Issue
I'm trying to find the slope and y-intercept coefficients for a linear equation. I created a test domain and range to make sure the numbers I was receiving were correct. The equation should be y = 2x + 1, but the model is saying the slope is 24 and the y-intercept is 40.3125. The model accurately predicts every value I give it, but I'm questioning how I can get the proper values.
import matplotlib.pyplot as plt
import numpy as np
from sklearn import datasets, linear_model
from sklearn.metrics import mean_squared_error, r2_score
from sklearn.model_selection import train_test_split
from sklearn.preprocessing import StandardScaler
X = np.arange(0, 40)
y = (2 * X) + 1
X_train, X_test, y_train, y_test = train_test_split(X, y, test_size=.2, random_state=0)
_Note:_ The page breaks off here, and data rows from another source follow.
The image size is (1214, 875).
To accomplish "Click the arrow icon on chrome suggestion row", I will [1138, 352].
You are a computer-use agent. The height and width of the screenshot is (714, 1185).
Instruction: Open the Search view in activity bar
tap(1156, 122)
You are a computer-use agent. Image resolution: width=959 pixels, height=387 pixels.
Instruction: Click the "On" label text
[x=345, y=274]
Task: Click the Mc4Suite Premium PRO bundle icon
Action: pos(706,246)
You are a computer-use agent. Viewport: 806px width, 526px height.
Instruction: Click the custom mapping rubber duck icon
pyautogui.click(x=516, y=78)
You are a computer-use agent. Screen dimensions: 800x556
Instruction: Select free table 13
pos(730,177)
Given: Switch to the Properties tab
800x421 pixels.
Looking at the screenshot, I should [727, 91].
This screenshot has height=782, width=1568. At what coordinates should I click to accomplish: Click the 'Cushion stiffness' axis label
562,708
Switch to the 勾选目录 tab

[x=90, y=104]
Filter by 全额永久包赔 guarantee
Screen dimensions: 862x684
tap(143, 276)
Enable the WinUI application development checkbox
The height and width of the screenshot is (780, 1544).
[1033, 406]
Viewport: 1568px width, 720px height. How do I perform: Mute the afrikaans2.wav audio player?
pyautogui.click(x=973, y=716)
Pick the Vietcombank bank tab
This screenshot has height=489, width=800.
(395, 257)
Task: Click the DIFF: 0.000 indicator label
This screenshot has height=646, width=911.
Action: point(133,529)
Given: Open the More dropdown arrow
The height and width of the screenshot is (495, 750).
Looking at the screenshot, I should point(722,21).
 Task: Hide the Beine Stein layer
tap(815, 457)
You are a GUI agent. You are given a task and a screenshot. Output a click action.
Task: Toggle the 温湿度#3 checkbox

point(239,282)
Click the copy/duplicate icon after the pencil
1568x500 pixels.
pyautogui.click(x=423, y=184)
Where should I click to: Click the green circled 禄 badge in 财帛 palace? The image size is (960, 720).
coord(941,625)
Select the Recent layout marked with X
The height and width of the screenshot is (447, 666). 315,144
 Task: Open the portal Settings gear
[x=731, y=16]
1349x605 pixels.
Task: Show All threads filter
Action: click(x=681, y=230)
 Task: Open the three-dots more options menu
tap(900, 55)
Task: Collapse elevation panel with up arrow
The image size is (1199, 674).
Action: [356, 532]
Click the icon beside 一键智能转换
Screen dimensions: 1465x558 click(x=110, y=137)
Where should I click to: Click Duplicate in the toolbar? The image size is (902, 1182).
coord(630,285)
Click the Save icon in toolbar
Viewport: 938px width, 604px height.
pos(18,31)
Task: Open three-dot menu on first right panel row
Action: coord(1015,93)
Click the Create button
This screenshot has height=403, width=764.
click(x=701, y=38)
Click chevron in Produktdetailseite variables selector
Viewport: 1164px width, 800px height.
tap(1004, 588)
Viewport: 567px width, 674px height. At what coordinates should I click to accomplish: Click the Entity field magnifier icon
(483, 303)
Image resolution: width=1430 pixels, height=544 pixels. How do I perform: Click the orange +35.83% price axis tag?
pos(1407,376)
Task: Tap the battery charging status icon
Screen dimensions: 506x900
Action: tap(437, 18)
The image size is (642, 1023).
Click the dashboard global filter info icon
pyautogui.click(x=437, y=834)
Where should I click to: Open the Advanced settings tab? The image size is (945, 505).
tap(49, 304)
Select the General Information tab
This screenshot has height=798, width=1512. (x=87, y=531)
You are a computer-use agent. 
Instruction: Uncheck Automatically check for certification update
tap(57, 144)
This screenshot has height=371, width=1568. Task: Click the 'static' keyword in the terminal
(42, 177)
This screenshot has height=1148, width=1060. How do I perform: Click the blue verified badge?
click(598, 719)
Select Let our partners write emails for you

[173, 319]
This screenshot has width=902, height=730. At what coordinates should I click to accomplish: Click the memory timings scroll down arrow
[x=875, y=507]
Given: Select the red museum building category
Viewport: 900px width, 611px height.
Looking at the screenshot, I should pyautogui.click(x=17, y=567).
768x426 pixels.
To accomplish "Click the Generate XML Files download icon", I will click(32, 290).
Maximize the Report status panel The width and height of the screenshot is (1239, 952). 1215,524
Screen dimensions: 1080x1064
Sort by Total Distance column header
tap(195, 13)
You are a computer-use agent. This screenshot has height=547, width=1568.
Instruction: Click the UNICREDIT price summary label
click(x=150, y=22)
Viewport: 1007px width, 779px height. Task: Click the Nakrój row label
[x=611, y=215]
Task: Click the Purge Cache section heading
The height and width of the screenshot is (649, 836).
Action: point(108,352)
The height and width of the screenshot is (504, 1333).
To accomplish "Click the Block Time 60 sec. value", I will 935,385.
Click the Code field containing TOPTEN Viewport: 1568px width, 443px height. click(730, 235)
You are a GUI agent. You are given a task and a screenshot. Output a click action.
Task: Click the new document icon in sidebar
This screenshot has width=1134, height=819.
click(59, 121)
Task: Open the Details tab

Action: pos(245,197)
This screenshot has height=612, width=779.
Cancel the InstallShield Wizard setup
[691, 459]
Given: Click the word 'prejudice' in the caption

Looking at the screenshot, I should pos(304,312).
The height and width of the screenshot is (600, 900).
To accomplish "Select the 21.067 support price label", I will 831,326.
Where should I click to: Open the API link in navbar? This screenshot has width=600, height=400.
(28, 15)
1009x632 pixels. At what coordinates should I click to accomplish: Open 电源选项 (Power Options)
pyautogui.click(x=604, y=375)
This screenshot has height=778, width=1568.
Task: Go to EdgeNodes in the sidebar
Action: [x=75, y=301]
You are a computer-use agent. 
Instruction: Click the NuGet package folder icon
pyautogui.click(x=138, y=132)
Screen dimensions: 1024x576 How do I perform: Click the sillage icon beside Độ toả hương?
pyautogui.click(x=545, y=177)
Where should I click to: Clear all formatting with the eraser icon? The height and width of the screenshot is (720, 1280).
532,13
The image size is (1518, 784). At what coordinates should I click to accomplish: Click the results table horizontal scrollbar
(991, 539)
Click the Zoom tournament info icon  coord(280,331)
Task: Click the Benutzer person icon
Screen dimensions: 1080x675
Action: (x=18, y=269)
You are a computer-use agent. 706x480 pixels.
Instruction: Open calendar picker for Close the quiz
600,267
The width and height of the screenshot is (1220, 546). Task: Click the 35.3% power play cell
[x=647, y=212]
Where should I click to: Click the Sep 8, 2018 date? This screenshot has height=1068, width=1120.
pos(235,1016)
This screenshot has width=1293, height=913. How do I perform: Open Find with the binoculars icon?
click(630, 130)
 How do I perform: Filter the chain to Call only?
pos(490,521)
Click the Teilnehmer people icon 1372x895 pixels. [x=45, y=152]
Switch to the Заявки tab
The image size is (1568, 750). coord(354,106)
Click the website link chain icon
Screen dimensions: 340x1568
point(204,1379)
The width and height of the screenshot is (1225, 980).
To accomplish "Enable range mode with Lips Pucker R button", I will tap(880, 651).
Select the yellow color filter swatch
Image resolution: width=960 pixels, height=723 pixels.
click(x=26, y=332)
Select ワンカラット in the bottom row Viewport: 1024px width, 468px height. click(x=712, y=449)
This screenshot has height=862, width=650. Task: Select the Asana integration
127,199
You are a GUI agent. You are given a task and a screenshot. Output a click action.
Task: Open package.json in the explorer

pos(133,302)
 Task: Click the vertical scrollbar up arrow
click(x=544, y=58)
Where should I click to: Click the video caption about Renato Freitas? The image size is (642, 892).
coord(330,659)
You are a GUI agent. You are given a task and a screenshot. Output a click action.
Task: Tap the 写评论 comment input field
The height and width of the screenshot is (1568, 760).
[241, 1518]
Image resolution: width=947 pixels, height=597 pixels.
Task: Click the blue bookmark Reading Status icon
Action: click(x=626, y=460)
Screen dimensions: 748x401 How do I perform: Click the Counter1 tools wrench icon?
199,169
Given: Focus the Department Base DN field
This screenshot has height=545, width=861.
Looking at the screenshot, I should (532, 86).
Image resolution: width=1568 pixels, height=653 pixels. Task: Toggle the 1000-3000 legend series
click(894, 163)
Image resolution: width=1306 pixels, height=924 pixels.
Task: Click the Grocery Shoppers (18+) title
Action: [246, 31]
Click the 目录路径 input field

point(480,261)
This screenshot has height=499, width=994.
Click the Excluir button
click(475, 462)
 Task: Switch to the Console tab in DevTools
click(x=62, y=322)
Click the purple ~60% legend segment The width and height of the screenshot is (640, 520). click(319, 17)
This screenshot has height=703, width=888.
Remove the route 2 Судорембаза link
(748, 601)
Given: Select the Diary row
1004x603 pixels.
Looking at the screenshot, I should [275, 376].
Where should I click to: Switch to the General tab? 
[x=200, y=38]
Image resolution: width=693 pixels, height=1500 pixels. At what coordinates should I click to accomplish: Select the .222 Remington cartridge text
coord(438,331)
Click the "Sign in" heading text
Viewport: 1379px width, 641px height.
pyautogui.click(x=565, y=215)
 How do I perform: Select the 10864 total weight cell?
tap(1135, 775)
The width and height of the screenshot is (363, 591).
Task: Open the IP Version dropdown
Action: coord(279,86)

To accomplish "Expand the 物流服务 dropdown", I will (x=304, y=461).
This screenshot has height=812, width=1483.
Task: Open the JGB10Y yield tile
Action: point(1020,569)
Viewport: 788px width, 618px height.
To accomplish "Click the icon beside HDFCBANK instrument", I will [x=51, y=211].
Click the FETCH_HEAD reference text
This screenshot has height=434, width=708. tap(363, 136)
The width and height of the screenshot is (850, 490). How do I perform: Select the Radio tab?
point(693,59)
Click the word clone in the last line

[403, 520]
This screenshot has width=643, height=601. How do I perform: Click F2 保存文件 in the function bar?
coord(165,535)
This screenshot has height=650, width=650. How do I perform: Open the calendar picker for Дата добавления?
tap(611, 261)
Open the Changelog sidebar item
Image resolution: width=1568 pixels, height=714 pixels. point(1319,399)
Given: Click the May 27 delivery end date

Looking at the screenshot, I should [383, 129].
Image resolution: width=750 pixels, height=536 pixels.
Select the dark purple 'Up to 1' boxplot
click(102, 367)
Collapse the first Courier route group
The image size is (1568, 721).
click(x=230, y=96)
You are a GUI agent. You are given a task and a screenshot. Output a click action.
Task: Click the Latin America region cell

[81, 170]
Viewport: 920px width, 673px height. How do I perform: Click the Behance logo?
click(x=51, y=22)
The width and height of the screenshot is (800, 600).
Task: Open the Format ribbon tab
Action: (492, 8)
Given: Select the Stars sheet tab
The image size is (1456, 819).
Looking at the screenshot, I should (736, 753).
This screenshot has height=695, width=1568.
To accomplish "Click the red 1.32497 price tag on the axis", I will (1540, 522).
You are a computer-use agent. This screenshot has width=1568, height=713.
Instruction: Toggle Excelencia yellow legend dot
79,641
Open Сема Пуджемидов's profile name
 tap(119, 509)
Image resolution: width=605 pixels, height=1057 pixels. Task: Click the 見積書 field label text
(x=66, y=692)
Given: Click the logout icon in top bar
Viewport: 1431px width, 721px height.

X_train = [[i] for i in X_train]
X_test = [[i] for i in X_test]
sc = StandardScaler()
X_train = sc.fit_transform(X_train)
X_test = sc.transform(X_test)
regr = linear_model.LinearRegression()
regr.fit(X_train, y_train)
y_pred = regr.predict(X_test)
print('Coefficients: \n', regr.coef_)
print('Y-intercept: \n', regr.intercept_)
print('Mean squared error: %.2f'
% mean_squared_error(y_test, y_pred))
print('Coefficient of determination: %.2f'
% r2_score(y_test, y_pred))
plt.scatter(X_test, y_test, color='black')
plt.plot(X_test, y_pred, color='blue', linewidth=3)
print(X_test)
plt.xticks()
plt.yticks()
plt.show()
Solution
This is happening because you scaled your training and testing data. So even though you generated y
as a linear function of X
, you converted X_train
and X_test
onto another scale by standardizing it (subtract the mean and divide by the standard deviation).
If we run your code but omit the lines where you scale the data, you get the expected results.
X = np.arange(0, 40)
y = (2 * X) + 1
X_train, X_test, y_train, y_test = train_test_split(X, y, test_size=.2, random_state=0)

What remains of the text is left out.